> [Text shown]

Clinical Data Scientist

San Mateo, CA
About Roam

The modern healthcare system generates enormous quantities of diverse, disconnected data. These data sets present substantial analytic challenges, but can also illuminate new avenues of inquiry that yield unprecedented improvements in global health. Roam is realizing this potential by combining our proprietary data platform with advanced machine learning, empowering life sciences companies, hospital systems, insurers, and governments to make data-driven decisions that improve patient outcomes and guide innovation.

Roam Health Knowledge Graph is the foundation of Roam's data platform and is central to all our applications. This pre-built data ontology brings the world's vast healthcare information together using a patent-pending graph architecture that structures the data while embracing the uncertainty inherent in health datasets.

Our clients generate insight from this data platform through an application suite we’ve engineered to facilitate efficient, iterative analysis of patient-level data at scale and with unprecedented depth. Analysis performed within the Roam ecosystem bypasses the inefficient data integration processes currently required to modify or address a new research question. Roam's technologies have been used to improve drug development, bring new drugs to market, demonstrate value to payors, and compute real world outcomes. These sample use cases, though distinct, all bring Roam closer to achieving our mission: leverage artificial intelligence to bring about sustainable and affordable improvements in patient health.

> [Extracted data]

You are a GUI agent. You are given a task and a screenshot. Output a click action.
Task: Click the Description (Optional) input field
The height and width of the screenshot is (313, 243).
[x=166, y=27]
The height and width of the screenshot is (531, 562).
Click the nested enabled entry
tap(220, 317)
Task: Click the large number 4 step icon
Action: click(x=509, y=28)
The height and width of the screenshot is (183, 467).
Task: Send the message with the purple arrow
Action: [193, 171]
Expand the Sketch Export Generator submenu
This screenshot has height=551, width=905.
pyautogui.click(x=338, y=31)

==

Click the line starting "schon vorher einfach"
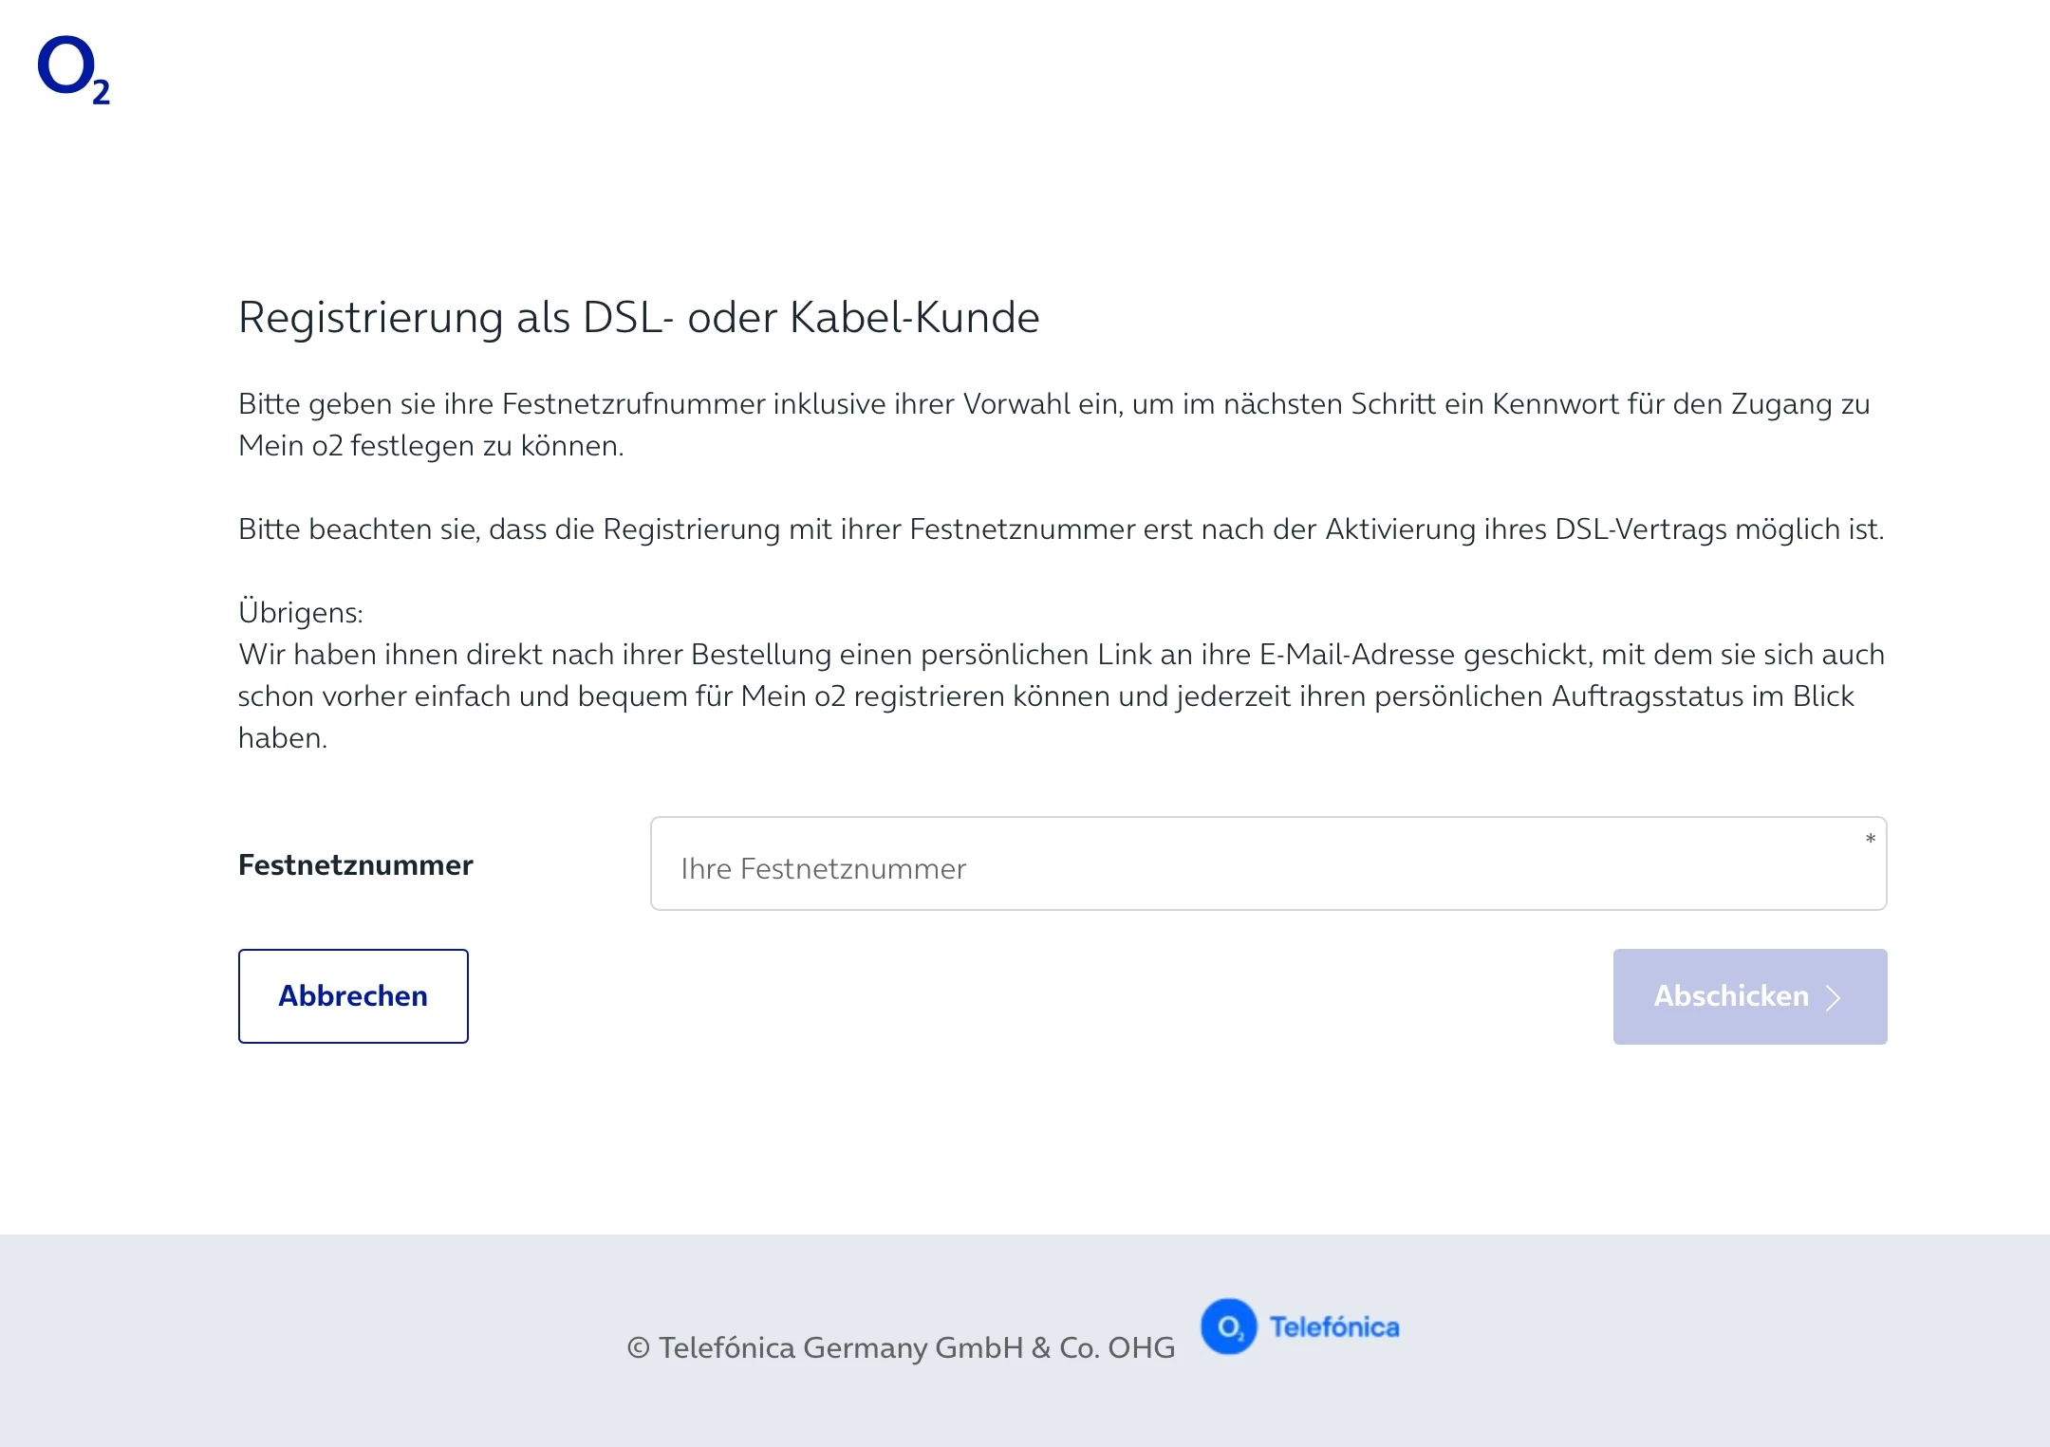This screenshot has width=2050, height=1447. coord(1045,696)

==

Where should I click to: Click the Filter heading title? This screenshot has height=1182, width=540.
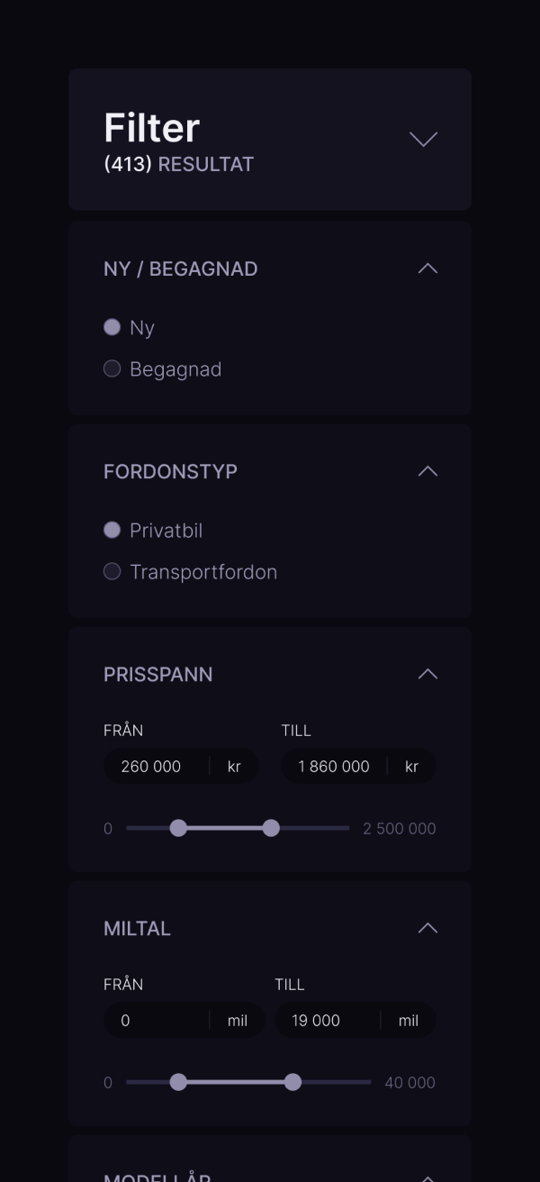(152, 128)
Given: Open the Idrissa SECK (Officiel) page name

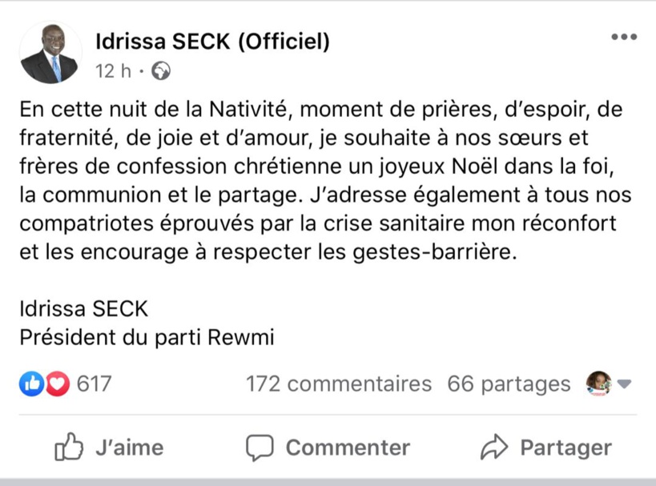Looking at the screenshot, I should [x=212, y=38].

> [Your goal]
In the text about Roam, what kind of architecture does the Roam Health Knowledge Graph use to bring healthcare information together? Please answer in a few words.

> [Exercise solution]
A patent-pending graph architecture.